# Gold from copper ore



## jaan777zaibs (Nov 20, 2021)

Respected Members
I collected copper ores from different mines. Grinded them with a handheld hammer while putting that powder in a glass beaker and poured some nitric acid in it. then added some salt. Kept it for 10 minutes while stirring it with a rod. After that, I poured HCL into the solution. Again, I kept it for 10 minutes and then filtered the solution into another beaker. I then dissolved some ammonia into water and added that water to the previous solution. After a while, I added urea and after that, I dissolved iron sulfate into the water and added that water into the original solution. Kept the solution for 24 hours and the gold dust was dropped in the bottom of the backer. I collected that dust and washed it with water and HCL again. The dust looked like golden mud, a picture is attached which is taken from the net but the mud I obtained was very similar to the attached picture.
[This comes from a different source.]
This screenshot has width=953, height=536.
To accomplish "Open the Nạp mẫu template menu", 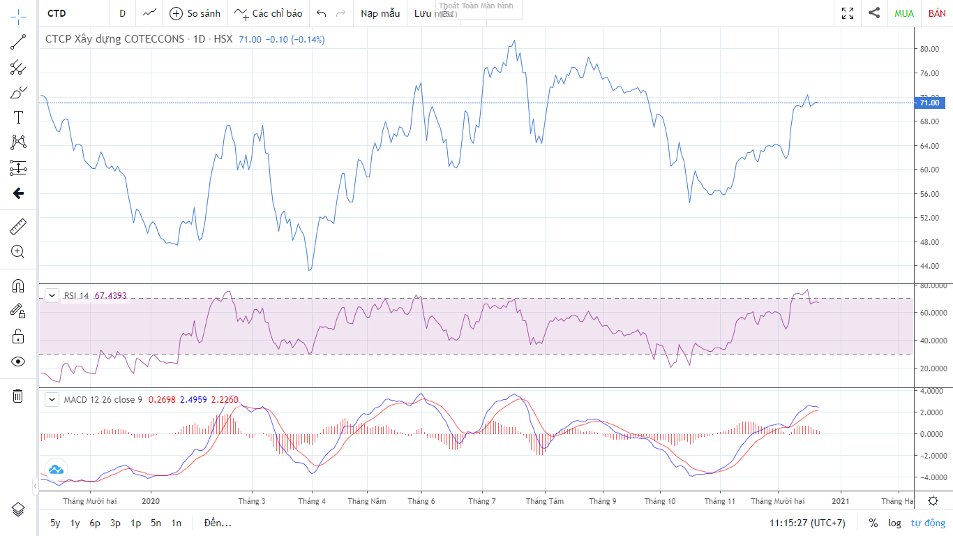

I then put the mud into a crucible, heated it with a gas flame. The mud turned like red coal and after I released the heating process, it converted into black carbon, not gold. My questions here are: Whether I did the process correctly/ Whether the mud I obtained was gold/ Whether I did something wrong during the melting process? Or any other method, recommendation from members? I would highly appreciate all your valuable comments.
Kind regards


----------



## nickvc (Nov 20, 2021)

If you suspected gold simply dissolving your powders in nitric should have left that in the bottom of your beaker with any other materials that wouldn’t dissolve, then decant the solution off and rinse the sediment well with water and again decant, add enough HCl to cover and add a small amount of nitric, allow anything that can dissolve to do so and then test using stannous and if gold was present you will have your answer.


----------



## jaan777zaibs (Nov 20, 2021)

Do you mean that I should first treat the powder with nitric to dissolve anything that can be dissolved with nitric? Then I should rinse the sediment and treat those sediments with aqua regia? Have I comprehended your message correctly?


----------



## nickvc (Nov 20, 2021)

In a word yes that’s exactly what I’m suggesting but you need to test your AR solution to see if indeed you have gold.


----------



## jaan777zaibs (Nov 20, 2021)

Thank you sir for your guidance. After testing and having gold powder, can you please guide me further on the final step of melting?


----------



## nickvc (Nov 20, 2021)

Let’s see if you really do have gold in solution first and then we can move on to the next steps.


----------



## Reno Chris (Nov 25, 2021)

Yet another question of "Hey I treated some ore with Aqua Regia and it didn't work. What happened?"
Over the years, this forum has had many, many questions of this type, and they are all questions of *why it didn't work*.
First, treating ore with Aqua Regia is a terrible idea. *DON'T DO IT.*
Before you do any type of treatment, find out if you actually have any gold in the rock. Copper sometimes is associated with gold, sometimes not, sometimes there are only tiny Parts Per Billion traces of gold in copper ores. 
Lots of precipitates can be light brown in color - most of them are not gold. Just because something is of a certain color does not prove it to be gold. Iron oxides are the same color as the "gold" you precipitated. Ammonia is a base, and you added iron sulfate, I would expect a precip. of iron oxide. Iron hydroxides will darken on heating as water is driven off, just as you observed with your "gold".
Gold is a material with low reactivity. Acids will react with high reactivity materials first. So anything in the ore that is more reactive than gold (including many different minerals, especially copper minerals) will consume the acid and none will be left even if there is gold present.


----------



## orvi (Nov 27, 2021)

copper gold ore (persumably sulfidic ore) is a complex thing, already very complicated mixture of elements in various oxidation states, so putting it in acid does not the magic trick of resolving the parts of it.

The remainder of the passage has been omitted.